# START OF MATERIAL TO PROCESS

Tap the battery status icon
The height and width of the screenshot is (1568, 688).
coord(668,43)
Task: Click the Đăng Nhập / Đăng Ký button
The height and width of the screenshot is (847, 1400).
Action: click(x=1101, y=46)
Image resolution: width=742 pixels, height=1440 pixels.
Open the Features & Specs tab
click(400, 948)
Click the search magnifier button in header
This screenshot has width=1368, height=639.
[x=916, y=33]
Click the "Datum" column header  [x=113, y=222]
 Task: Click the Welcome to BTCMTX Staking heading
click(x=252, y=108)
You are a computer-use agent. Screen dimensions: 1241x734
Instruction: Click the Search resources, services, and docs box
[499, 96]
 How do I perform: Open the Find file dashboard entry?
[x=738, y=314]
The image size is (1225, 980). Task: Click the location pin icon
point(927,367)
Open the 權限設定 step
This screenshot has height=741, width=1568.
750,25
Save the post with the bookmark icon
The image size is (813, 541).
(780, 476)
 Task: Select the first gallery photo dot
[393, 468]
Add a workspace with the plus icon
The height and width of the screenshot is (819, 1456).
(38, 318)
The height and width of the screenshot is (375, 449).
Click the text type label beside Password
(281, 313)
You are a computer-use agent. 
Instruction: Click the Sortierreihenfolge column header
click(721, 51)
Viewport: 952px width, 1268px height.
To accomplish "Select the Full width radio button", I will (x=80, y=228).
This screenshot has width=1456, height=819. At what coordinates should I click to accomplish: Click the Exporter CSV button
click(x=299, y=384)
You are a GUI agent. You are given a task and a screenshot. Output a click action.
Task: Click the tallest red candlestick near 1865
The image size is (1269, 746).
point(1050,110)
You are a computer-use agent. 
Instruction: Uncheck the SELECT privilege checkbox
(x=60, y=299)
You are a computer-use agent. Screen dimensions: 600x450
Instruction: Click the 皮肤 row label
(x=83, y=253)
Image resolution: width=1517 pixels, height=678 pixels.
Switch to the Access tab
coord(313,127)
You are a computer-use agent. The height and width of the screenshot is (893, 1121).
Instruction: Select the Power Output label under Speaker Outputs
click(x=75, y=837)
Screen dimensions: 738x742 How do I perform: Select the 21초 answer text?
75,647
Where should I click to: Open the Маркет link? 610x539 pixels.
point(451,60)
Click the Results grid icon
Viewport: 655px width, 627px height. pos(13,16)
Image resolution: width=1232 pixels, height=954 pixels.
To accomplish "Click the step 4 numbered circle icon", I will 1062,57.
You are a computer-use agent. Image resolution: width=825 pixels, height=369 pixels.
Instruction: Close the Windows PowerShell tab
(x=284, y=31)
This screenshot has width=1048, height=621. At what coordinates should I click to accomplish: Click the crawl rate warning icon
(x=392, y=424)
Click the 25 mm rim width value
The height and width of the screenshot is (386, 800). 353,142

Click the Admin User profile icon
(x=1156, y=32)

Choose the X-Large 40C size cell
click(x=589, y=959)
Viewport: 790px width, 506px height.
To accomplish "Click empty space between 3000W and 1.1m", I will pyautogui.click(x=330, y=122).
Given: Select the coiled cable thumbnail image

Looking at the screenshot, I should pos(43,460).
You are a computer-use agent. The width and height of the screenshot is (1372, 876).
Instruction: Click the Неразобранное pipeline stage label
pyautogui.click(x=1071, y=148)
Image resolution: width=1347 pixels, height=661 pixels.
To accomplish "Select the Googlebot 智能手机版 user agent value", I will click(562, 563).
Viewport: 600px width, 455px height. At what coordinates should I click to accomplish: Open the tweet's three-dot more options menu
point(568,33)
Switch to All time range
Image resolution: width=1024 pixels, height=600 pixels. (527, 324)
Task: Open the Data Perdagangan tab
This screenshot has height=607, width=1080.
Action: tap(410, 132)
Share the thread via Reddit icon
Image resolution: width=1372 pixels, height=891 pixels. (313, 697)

# END OF MATERIAL TO PROCESS

• _AIM_:
Rewrite every line of the listing above as a numbered list, leaving out blank lines.

• _SOLUTION TO THE EXERCISE_:
1. Tap the battery status icon
2. The height and width of the screenshot is (1568, 688).
3. coord(668,43)
4. Task: Click the Đăng Nhập / Đăng Ký button
5. The height and width of the screenshot is (847, 1400).
6. Action: click(x=1101, y=46)
7. Image resolution: width=742 pixels, height=1440 pixels.
8. Open the Features & Specs tab
9. click(400, 948)
10. Click the search magnifier button in header
11. This screenshot has width=1368, height=639.
12. [x=916, y=33]
13. Click the "Datum" column header  [x=113, y=222]
14.  Task: Click the Welcome to BTCMTX Staking heading
15. click(x=252, y=108)
16. You are a computer-use agent. Screen dimensions: 1241x734
17. Instruction: Click the Search resources, services, and docs box
18. [499, 96]
19.  How do I perform: Open the Find file dashboard entry?
20. [x=738, y=314]
21. The image size is (1225, 980). Task: Click the location pin icon
22. point(927,367)
23. Open the 權限設定 step
24. This screenshot has height=741, width=1568.
25. 750,25
26. Save the post with the bookmark icon
27. The image size is (813, 541).
28. (780, 476)
29.  Task: Select the first gallery photo dot
30. [393, 468]
31. Add a workspace with the plus icon
32. The height and width of the screenshot is (819, 1456).
33. (38, 318)
34. The height and width of the screenshot is (375, 449).
35. Click the text type label beside Password
36. (281, 313)
37. You are a computer-use agent. 
38. Instruction: Click the Sortierreihenfolge column header
39. click(721, 51)
40. Viewport: 952px width, 1268px height.
41. To accomplish "Select the Full width radio button", I will (x=80, y=228).
42. This screenshot has width=1456, height=819. At what coordinates should I click to accomplish: Click the Exporter CSV button
43. click(x=299, y=384)
44. You are a GUI agent. You are given a task and a screenshot. Output a click action.
45. Task: Click the tallest red candlestick near 1865
46. The image size is (1269, 746).
47. point(1050,110)
48. You are a computer-use agent. 
49. Instruction: Uncheck the SELECT privilege checkbox
50. (x=60, y=299)
51. You are a computer-use agent. Screen dimensions: 600x450
52. Instruction: Click the 皮肤 row label
53. (x=83, y=253)
54. Image resolution: width=1517 pixels, height=678 pixels.
55. Switch to the Access tab
56. coord(313,127)
57. You are a computer-use agent. The height and width of the screenshot is (893, 1121).
58. Instruction: Select the Power Output label under Speaker Outputs
59. click(x=75, y=837)
60. Screen dimensions: 738x742 How do I perform: Select the 21초 answer text?
61. 75,647
62. Where should I click to: Open the Маркет link? 610x539 pixels.
63. point(451,60)
64. Click the Results grid icon
65. Viewport: 655px width, 627px height. pos(13,16)
66. Image resolution: width=1232 pixels, height=954 pixels.
67. To accomplish "Click the step 4 numbered circle icon", I will 1062,57.
68. You are a computer-use agent. Image resolution: width=825 pixels, height=369 pixels.
69. Instruction: Close the Windows PowerShell tab
70. (x=284, y=31)
71. This screenshot has width=1048, height=621. At what coordinates should I click to accomplish: Click the crawl rate warning icon
72. (x=392, y=424)
73. Click the 25 mm rim width value
74. The height and width of the screenshot is (386, 800). 353,142
75. Click the Admin User profile icon
76. (x=1156, y=32)
77. Choose the X-Large 40C size cell
78. click(x=589, y=959)
79. Viewport: 790px width, 506px height.
80. To accomplish "Click empty space between 3000W and 1.1m", I will pyautogui.click(x=330, y=122).
81. Given: Select the coiled cable thumbnail image
82. Looking at the screenshot, I should pos(43,460).
83. You are a computer-use agent. The width and height of the screenshot is (1372, 876).
84. Instruction: Click the Неразобранное pipeline stage label
85. pyautogui.click(x=1071, y=148)
86. Image resolution: width=1347 pixels, height=661 pixels.
87. To accomplish "Select the Googlebot 智能手机版 user agent value", I will click(562, 563).
88. Viewport: 600px width, 455px height. At what coordinates should I click to accomplish: Open the tweet's three-dot more options menu
89. point(568,33)
90. Switch to All time range
91. Image resolution: width=1024 pixels, height=600 pixels. (527, 324)
92. Task: Open the Data Perdagangan tab
93. This screenshot has height=607, width=1080.
94. Action: tap(410, 132)
95. Share the thread via Reddit icon
96. Image resolution: width=1372 pixels, height=891 pixels. (313, 697)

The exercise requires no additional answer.